┌─ DATASET CONTENT
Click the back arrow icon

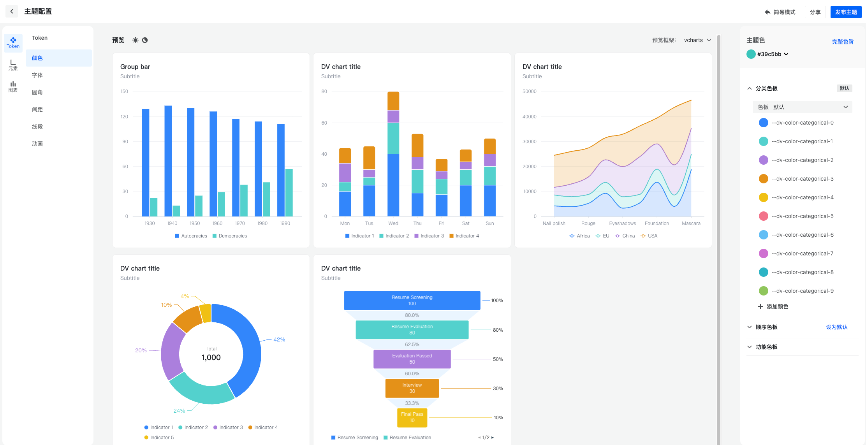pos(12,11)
└─
┌─ DATASET CONTENT
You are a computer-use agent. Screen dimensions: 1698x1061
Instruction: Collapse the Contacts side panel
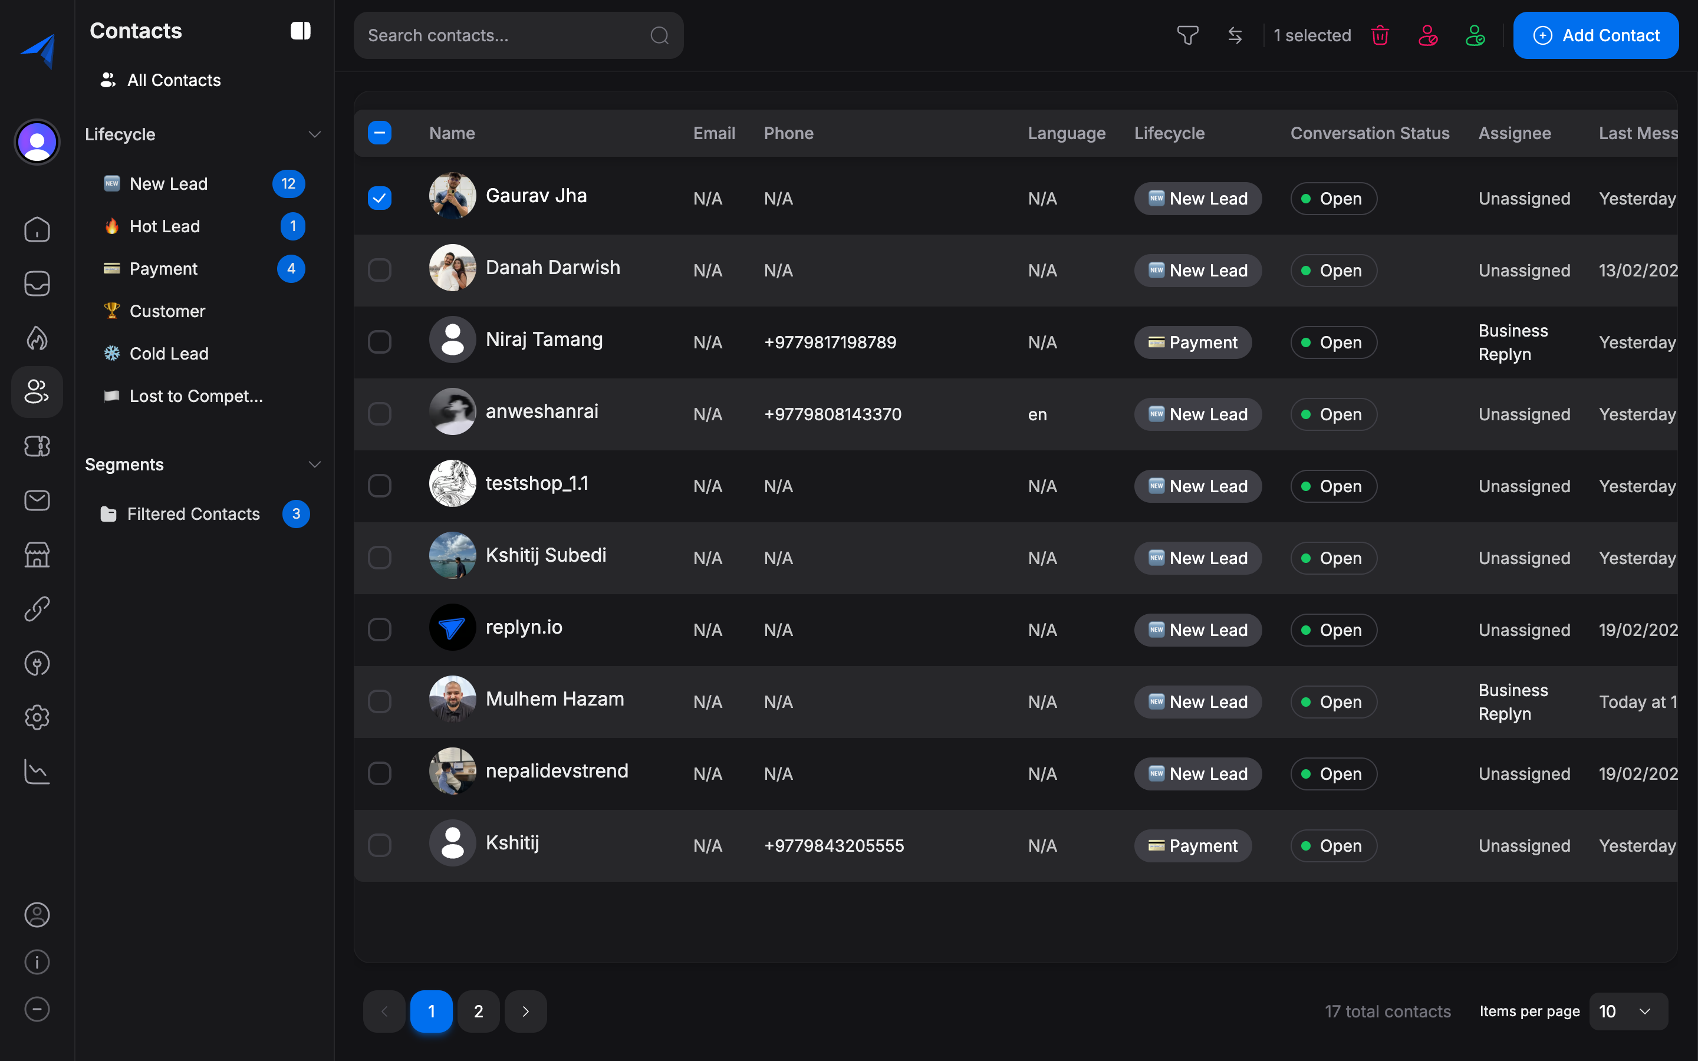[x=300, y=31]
└─
┌─ DATASET CONTENT
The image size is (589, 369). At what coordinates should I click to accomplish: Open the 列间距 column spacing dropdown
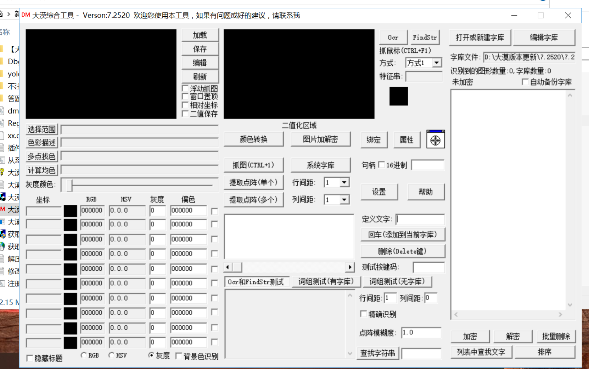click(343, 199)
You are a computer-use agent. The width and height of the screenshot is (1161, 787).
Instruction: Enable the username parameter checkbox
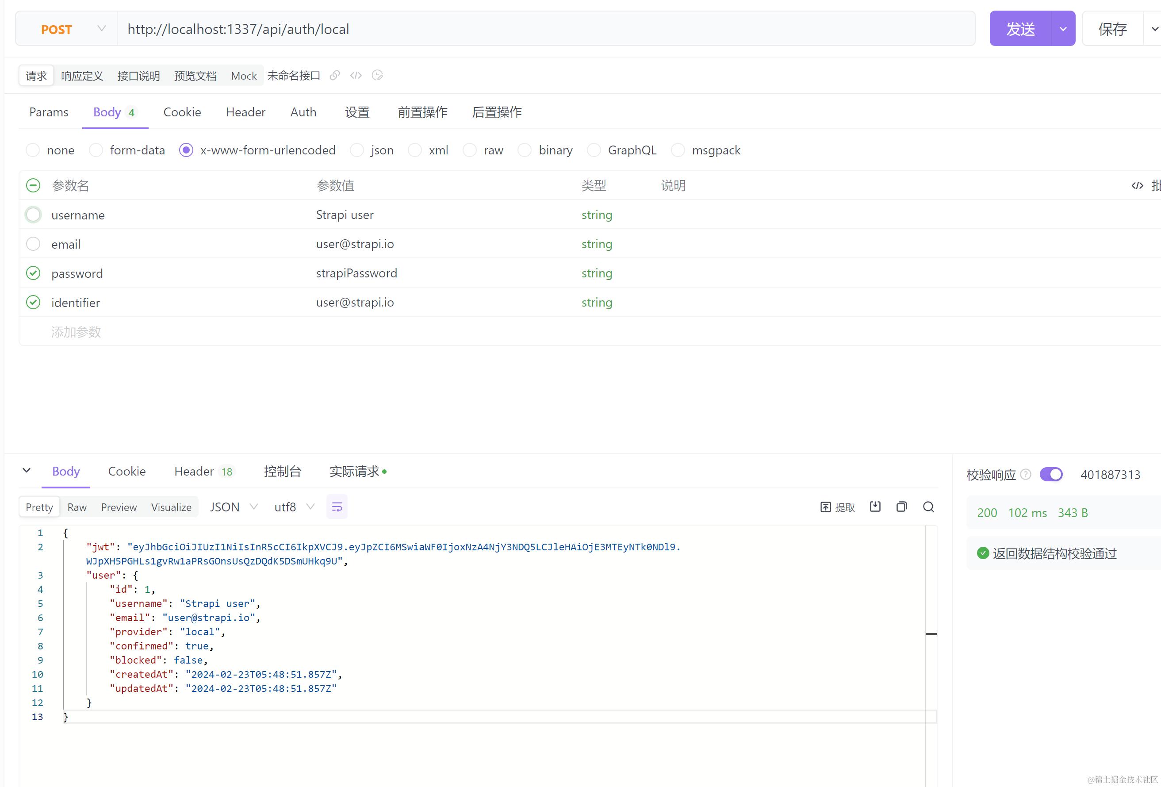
└─
EXERCISE OBJECTIVE> Go through the listing above and return each line that includes the word "agent".

RESPONSE TO THIS TASK>
You are a computer-use agent. Screen dimensions: 1698x1061
You are a computer-use agent. The width and height of the screenshot is (1161, 787).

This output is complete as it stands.